Las apariciones de la señora del Cielo al indio Juan Diego en el cerrito del Tepeyácac en los primeros días de diciembre de 1531, no son dogma de fe. La Iglesia no las impone como tales, aun a los mexicanos. En otras palabras, se puede ser mexicano, cristiano y buen católico, sin “creer”, según se suele decir, en la Virgen de Guadalupe y sus apariciones.

Pero, ¿cómo no asombrarse ante tanta grandeza? Algo sobrenatural, casi milagroso, hay en todo esto. Y como prueba está la estampación de la “Perfecta Virgen Santa María Madre de Dios” (como la llama el documento más antiguo que da cuenta de estos acontecimientos, el Nican Mopohua, escrito en náhuatl entre 1545 y 1550 por Antonio Valeriano, un indio culto), estampación –que no pintura- dejada de su imagen sobre la tosca tilma de Juan Diego. Varias cosas han de señalarse. Van tres:

Que esta tilma o ayate, parte de la indumentaria de Juan Diego, es una especie de capa de 1.95 metros de largo y 1.05 de ancho y está tejida no de algodón o lino y mucho menos de seda, sino ¡con fibras de maguey!, ¡sí, de maguey! como acostumbraban los indios pobres del siglo XVI. Por el material de que está hecha, se trata de una prenda burda y poco apropiada para una pintura. Y sin embrago, ahí quedó y permanece estampada la imagen guadalupana.

El primer gran misterio, que nadie logra explicar, es cómo esta pobre fibra vegetal ha podido conservarse a través de los siglos “casi como el primer día”. Esto a pesar de que los primeros 116 años estuvo expuesta directamente a los fieles, hasta que en 1647 se le cubrió con un cristal. Pareciera ser repelente al polvo, los insectos, la humedad y el humo de millones de cirios que a lo largo de los años se han encendido y consumido en el recinto en que se encuentra. Una manta de hilos de maguey dura cuando mucho veinte años.

Dos: en 1929 el fotógrafo oficial de la Basílica hizo un descubrimiento sensacional: encontró reflejada en el interior de los ojos de la Virgen la silueta de un “hombre con barbas”. Por los tiempos de anticlericalismo que entonces se vivían, se le ordenó guardar silencio. Pero poco después un dibujante y un pintor, de nombres José Carlos Salinas y Luis Toral, respectivamente, confirmaron plenamente el hallazgo y se apresuraron a hacer constar en acta levantada la noche del 29 de mayo de 1951, que se trata de “la cabeza de Juan Diego”. Posteriormente y por métodos más modernos se ha reconfirmado la existencia de tal figura.

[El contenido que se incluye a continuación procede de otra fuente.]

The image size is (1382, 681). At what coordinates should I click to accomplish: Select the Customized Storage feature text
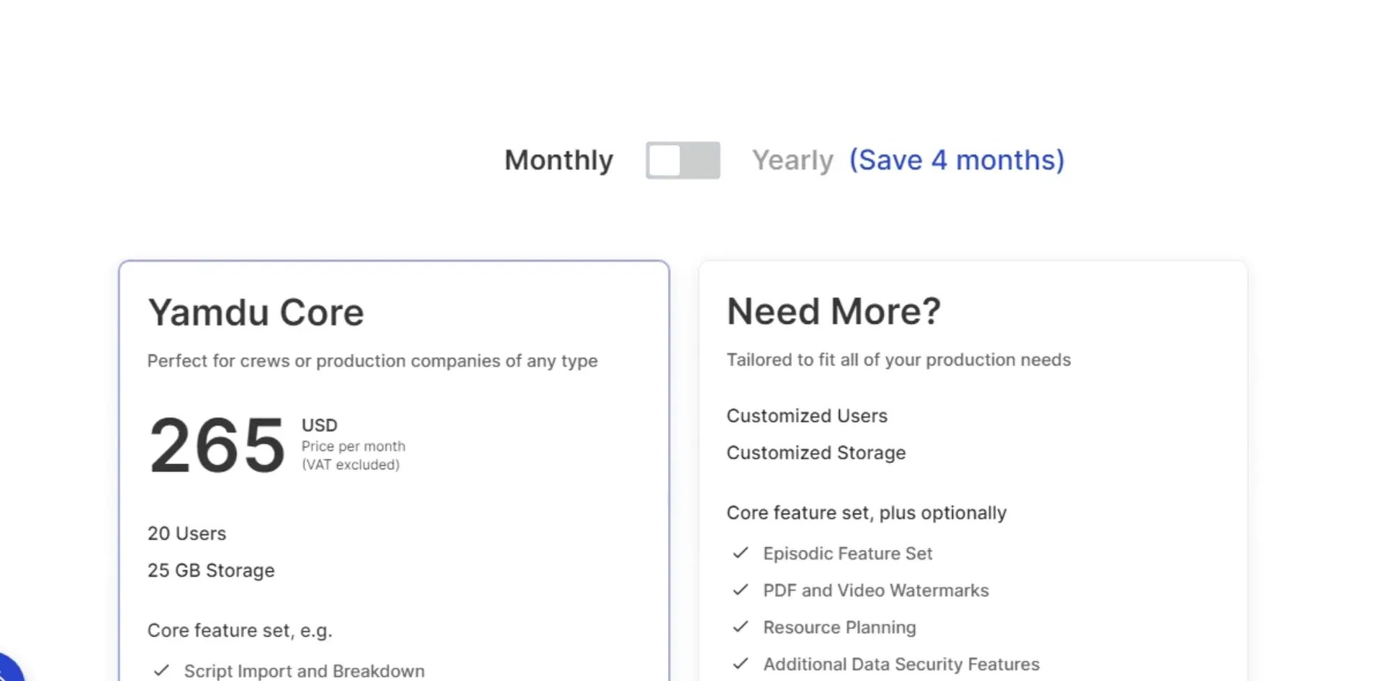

Y tres: la mañana del 14 de noviembre de 1921, un obrero de nombre Luciano Pérez acudió a la antigua Basílica de Guadalupe y dejó sobre el altar mayor un ramo de flores, con una carga de dinamita oculta. La bomba hizo explosión y los destrozos que causó fueron enormes. Quedaron muy dañados mármoles, floreros, candeleros y retorcido un cristo de latón, así como rotos los cristales de un buen número de viviendas cercanas. Pero inexplicablemente, a pesar de su cercanía al foco de la detonación, la imagen de la guadalupana quedó intacta, así como el cristal que la cubría. ¡Increíble!